• _Instructions to follow_: Could you set down all of the data again, exactly as it stands?

== Data ==

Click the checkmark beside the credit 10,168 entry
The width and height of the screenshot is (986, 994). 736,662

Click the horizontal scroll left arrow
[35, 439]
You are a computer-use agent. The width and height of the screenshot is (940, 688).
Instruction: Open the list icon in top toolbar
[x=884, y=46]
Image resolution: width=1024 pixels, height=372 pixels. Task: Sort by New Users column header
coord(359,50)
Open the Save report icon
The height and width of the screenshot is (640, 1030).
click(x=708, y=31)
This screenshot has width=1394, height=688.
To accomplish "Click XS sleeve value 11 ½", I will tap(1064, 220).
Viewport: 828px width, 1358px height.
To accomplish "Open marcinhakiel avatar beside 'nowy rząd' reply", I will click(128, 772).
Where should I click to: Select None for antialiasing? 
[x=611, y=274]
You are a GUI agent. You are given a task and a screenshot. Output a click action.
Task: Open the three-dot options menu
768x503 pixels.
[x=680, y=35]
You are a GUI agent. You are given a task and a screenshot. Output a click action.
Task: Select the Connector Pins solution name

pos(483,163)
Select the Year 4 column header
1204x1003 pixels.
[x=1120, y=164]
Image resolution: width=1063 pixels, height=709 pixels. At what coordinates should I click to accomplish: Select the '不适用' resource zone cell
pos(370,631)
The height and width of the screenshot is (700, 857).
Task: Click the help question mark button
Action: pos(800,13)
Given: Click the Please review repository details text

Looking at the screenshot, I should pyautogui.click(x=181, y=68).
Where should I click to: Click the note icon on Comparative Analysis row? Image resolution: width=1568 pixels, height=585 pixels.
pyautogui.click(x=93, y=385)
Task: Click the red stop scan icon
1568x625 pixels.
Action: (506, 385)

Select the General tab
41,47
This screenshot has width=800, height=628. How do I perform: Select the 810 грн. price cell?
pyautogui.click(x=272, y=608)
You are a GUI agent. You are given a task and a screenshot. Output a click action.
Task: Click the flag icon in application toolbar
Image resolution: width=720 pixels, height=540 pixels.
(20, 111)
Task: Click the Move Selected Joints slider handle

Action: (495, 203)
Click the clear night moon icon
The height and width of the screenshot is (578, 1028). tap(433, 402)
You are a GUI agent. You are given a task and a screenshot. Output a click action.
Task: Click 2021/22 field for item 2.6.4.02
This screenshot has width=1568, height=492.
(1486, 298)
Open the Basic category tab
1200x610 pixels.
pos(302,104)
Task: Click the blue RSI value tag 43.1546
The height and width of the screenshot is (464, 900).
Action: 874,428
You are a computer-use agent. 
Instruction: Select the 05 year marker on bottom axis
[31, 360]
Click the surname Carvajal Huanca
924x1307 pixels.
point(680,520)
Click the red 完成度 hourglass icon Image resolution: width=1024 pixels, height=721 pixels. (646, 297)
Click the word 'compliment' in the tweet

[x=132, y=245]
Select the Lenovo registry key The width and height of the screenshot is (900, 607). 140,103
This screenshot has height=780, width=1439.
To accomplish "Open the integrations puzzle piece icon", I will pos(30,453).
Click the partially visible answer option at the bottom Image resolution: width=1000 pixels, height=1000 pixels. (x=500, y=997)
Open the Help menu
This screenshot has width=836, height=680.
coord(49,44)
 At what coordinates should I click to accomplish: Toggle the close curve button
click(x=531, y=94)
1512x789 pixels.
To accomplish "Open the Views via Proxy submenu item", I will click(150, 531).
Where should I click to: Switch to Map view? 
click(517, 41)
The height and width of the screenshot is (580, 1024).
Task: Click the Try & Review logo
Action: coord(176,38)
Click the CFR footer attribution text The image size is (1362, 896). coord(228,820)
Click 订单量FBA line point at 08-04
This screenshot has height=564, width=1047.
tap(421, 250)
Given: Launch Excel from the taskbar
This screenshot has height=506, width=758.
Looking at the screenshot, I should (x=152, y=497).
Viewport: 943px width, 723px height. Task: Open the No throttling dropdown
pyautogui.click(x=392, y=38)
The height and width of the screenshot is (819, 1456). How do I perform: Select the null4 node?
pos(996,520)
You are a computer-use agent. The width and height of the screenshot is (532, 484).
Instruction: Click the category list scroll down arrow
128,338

===

• _Answer space_:
Click the checkmark beside the credit 10,168 entry
The width and height of the screenshot is (986, 994). 736,662

Click the horizontal scroll left arrow
[35, 439]
You are a computer-use agent. The width and height of the screenshot is (940, 688).
Instruction: Open the list icon in top toolbar
[x=884, y=46]
Image resolution: width=1024 pixels, height=372 pixels. Task: Sort by New Users column header
coord(359,50)
Open the Save report icon
The height and width of the screenshot is (640, 1030).
click(x=708, y=31)
This screenshot has width=1394, height=688.
To accomplish "Click XS sleeve value 11 ½", I will tap(1064, 220).
Viewport: 828px width, 1358px height.
To accomplish "Open marcinhakiel avatar beside 'nowy rząd' reply", I will click(128, 772).
Where should I click to: Select None for antialiasing? 
[x=611, y=274]
You are a GUI agent. You are given a task and a screenshot. Output a click action.
Task: Open the three-dot options menu
768x503 pixels.
[x=680, y=35]
You are a GUI agent. You are given a task and a screenshot. Output a click action.
Task: Select the Connector Pins solution name

pos(483,163)
Select the Year 4 column header
1204x1003 pixels.
[x=1120, y=164]
Image resolution: width=1063 pixels, height=709 pixels. At what coordinates should I click to accomplish: Select the '不适用' resource zone cell
pos(370,631)
The height and width of the screenshot is (700, 857).
Task: Click the help question mark button
Action: pos(800,13)
Given: Click the Please review repository details text

Looking at the screenshot, I should pyautogui.click(x=181, y=68).
Where should I click to: Click the note icon on Comparative Analysis row? Image resolution: width=1568 pixels, height=585 pixels.
pyautogui.click(x=93, y=385)
Task: Click the red stop scan icon
1568x625 pixels.
Action: (506, 385)

Select the General tab
41,47
This screenshot has width=800, height=628. How do I perform: Select the 810 грн. price cell?
pyautogui.click(x=272, y=608)
You are a GUI agent. You are given a task and a screenshot. Output a click action.
Task: Click the flag icon in application toolbar
Image resolution: width=720 pixels, height=540 pixels.
(20, 111)
Task: Click the Move Selected Joints slider handle

Action: (495, 203)
Click the clear night moon icon
The height and width of the screenshot is (578, 1028). tap(433, 402)
You are a GUI agent. You are given a task and a screenshot. Output a click action.
Task: Click 2021/22 field for item 2.6.4.02
This screenshot has width=1568, height=492.
(1486, 298)
Open the Basic category tab
1200x610 pixels.
pos(302,104)
Task: Click the blue RSI value tag 43.1546
The height and width of the screenshot is (464, 900).
Action: 874,428
You are a computer-use agent. 
Instruction: Select the 05 year marker on bottom axis
[31, 360]
Click the surname Carvajal Huanca
924x1307 pixels.
point(680,520)
Click the red 完成度 hourglass icon Image resolution: width=1024 pixels, height=721 pixels. (646, 297)
Click the word 'compliment' in the tweet

[x=132, y=245]
Select the Lenovo registry key The width and height of the screenshot is (900, 607). 140,103
This screenshot has height=780, width=1439.
To accomplish "Open the integrations puzzle piece icon", I will pos(30,453).
Click the partially visible answer option at the bottom Image resolution: width=1000 pixels, height=1000 pixels. (x=500, y=997)
Open the Help menu
This screenshot has width=836, height=680.
coord(49,44)
 At what coordinates should I click to accomplish: Toggle the close curve button
click(x=531, y=94)
1512x789 pixels.
To accomplish "Open the Views via Proxy submenu item", I will click(150, 531).
Where should I click to: Switch to Map view? 
click(517, 41)
The height and width of the screenshot is (580, 1024).
Task: Click the Try & Review logo
Action: coord(176,38)
Click the CFR footer attribution text The image size is (1362, 896). coord(228,820)
Click 订单量FBA line point at 08-04
This screenshot has height=564, width=1047.
tap(421, 250)
Given: Launch Excel from the taskbar
This screenshot has height=506, width=758.
Looking at the screenshot, I should (x=152, y=497).
Viewport: 943px width, 723px height. Task: Open the No throttling dropdown
pyautogui.click(x=392, y=38)
The height and width of the screenshot is (819, 1456). How do I perform: Select the null4 node?
pos(996,520)
You are a computer-use agent. The width and height of the screenshot is (532, 484).
Instruction: Click the category list scroll down arrow
128,338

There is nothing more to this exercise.